Organized by April DeConick (Religion)
Cultural Studies of Science, Technology, Engineering, Medicine, and Mathematics
This workshop has presented wide-ranging topics such as courtroom evidence as considered in law and science, the "perfect model" of science itself and distinctive features of nanoscience research. It will continue to bring speakers to campus whose work engages the intersection of the humanities, sciences (both social and natural), engineering, medicine, and mathematics.
Organized by Richard Grandy (Philosophy)
Brazil's prominent role as a global and regional leader presumes a shift in the configuration of power relations in which the periphery becomes part of the center.
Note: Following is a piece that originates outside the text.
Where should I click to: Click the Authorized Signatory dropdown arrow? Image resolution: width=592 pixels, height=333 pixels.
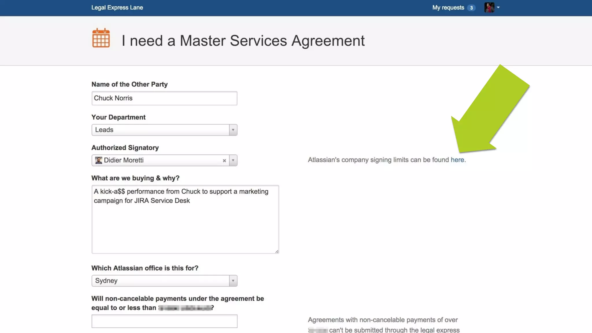coord(233,160)
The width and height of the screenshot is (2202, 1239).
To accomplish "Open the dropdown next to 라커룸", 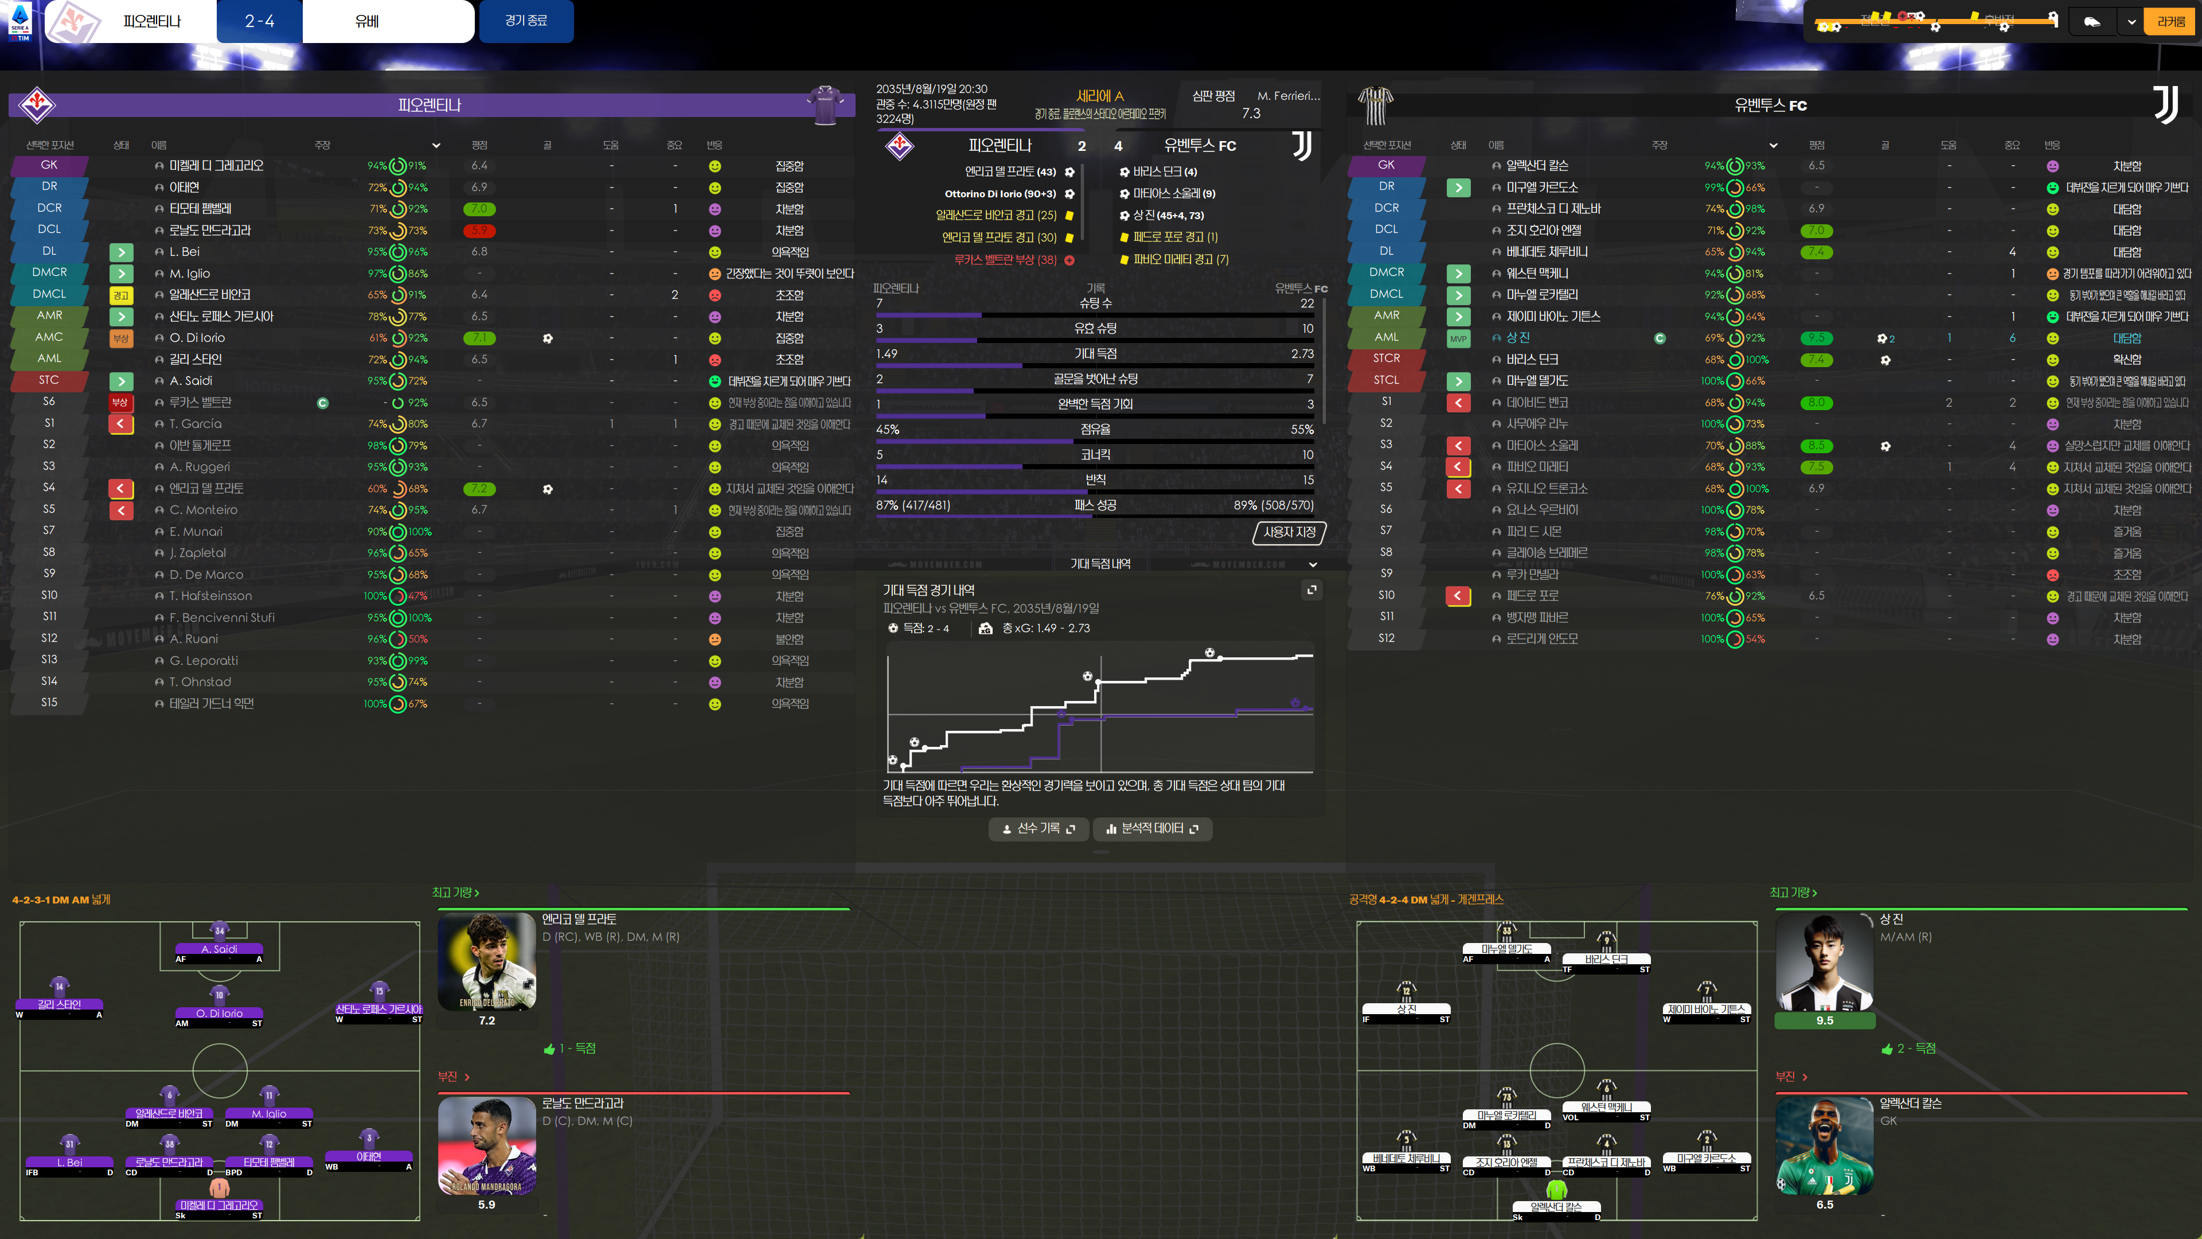I will tap(2132, 21).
This workshop interrogates to what extent such re-location reflects Brazil's current social and cultural realities. The workshop's main theoretical line of inquiry stems from Roberto Schwarz' seminal analysis of how cultural production and social organization in Brazil have been inherently informed by the place the country occupies in the periphery of capitalism.
Organized by Leonora Paula (Spanish and Portuguese)
History of Philosophy
This workshop focuses on the history of European thought from Greek antiquity to the present to contextualize contemporary intellectual debates and bridge conventional boundaries between philosophy, political thought, literary studies, and the history and philosophy of science. To provide a focused forum for the presentation, discussion, and dissemination of research in the history of philosophy and European intellectual history, it connects existing research at Rice to new developments in both North America and Europe through the invitation of distinguished guest speakers.
Organized by Martin Blumenthal-Barby (German studies)
Nontenure Track Faculty First-Book Workshop
This workshop addresses the gap in institutional support for non-tenure track faculty in the humanities and social sciences as they work toward publishing their first books. This is accomplished by providing internal peer feedback within the group, general publishing advice from junior and senior scholars, and discipline-focused feedback from colleagues beyond Rice.
Organized by Brian Riedel (Center for the Study of Women, Gender, and Sexuality)
Women in Philosophy: Why So Few?
Underrepresentation of women in philosophy leadership has been a growing subject of concern in institutions. The impact of implicit bias and stereotyping on academic decisions in philosophy has largely not been understood. Through conferences to highlight gender and other inequalities and focused discussions with prominent scholars to identify underlying factors for the marginalization of underrepresented groups, this workshop strives to find ways to effect positive change.